SOURCE MATERIAL Start Marker
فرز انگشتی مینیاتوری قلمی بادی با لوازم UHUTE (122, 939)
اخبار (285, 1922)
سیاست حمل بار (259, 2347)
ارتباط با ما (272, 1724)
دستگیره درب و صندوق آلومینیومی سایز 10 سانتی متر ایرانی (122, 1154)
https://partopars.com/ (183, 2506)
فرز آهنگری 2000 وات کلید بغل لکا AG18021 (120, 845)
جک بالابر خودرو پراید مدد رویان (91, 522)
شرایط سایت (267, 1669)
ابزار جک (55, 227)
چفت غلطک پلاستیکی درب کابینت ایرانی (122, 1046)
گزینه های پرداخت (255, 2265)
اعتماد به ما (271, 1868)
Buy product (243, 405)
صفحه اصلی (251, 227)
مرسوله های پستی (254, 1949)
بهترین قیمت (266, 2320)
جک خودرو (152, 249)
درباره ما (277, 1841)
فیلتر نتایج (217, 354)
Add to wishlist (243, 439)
SOURCE MATERIAL End Marker
SOURCE MATERIAL Start Marker
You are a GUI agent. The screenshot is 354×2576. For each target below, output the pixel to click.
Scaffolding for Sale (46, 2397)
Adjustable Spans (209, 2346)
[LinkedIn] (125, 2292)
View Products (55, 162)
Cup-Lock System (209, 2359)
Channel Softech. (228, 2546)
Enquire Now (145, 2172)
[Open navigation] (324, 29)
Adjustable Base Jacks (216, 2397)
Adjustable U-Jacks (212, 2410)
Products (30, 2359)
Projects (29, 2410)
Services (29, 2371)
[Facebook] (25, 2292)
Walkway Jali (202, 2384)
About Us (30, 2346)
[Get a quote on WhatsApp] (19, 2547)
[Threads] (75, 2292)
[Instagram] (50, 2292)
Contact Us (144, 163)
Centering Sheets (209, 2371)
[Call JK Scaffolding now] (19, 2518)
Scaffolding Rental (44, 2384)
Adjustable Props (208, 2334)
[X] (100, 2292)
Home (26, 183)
SOURCE MATERIAL End Marker
SOURCE MATERIAL Start Marker
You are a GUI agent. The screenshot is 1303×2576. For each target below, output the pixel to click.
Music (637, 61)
SOURCE MATERIAL End Marker
After locating the line with "فرز انگشتی مینیاتوری" in the material above, return it and each line after it exactly, ending at the line with "Add to wishlist (243, 439)".

▶ **ANSWER SECTION**:
فرز انگشتی مینیاتوری قلمی بادی با لوازم UHUTE (122, 939)
اخبار (285, 1922)
سیاست حمل بار (259, 2347)
ارتباط با ما (272, 1724)
دستگیره درب و صندوق آلومینیومی سایز 10 سانتی متر ایرانی (122, 1154)
https://partopars.com/ (183, 2506)
فرز آهنگری 2000 وات کلید بغل لکا AG18021 (120, 845)
جک بالابر خودرو پراید مدد رویان (91, 522)
شرایط سایت (267, 1669)
ابزار جک (55, 227)
چفت غلطک پلاستیکی درب کابینت ایرانی (122, 1046)
گزینه های پرداخت (255, 2265)
اعتماد به ما (271, 1868)
Buy product (243, 405)
صفحه اصلی (251, 227)
مرسوله های پستی (254, 1949)
بهترین قیمت (266, 2320)
جک خودرو (152, 249)
درباره ما (277, 1841)
فیلتر نتایج (217, 354)
Add to wishlist (243, 439)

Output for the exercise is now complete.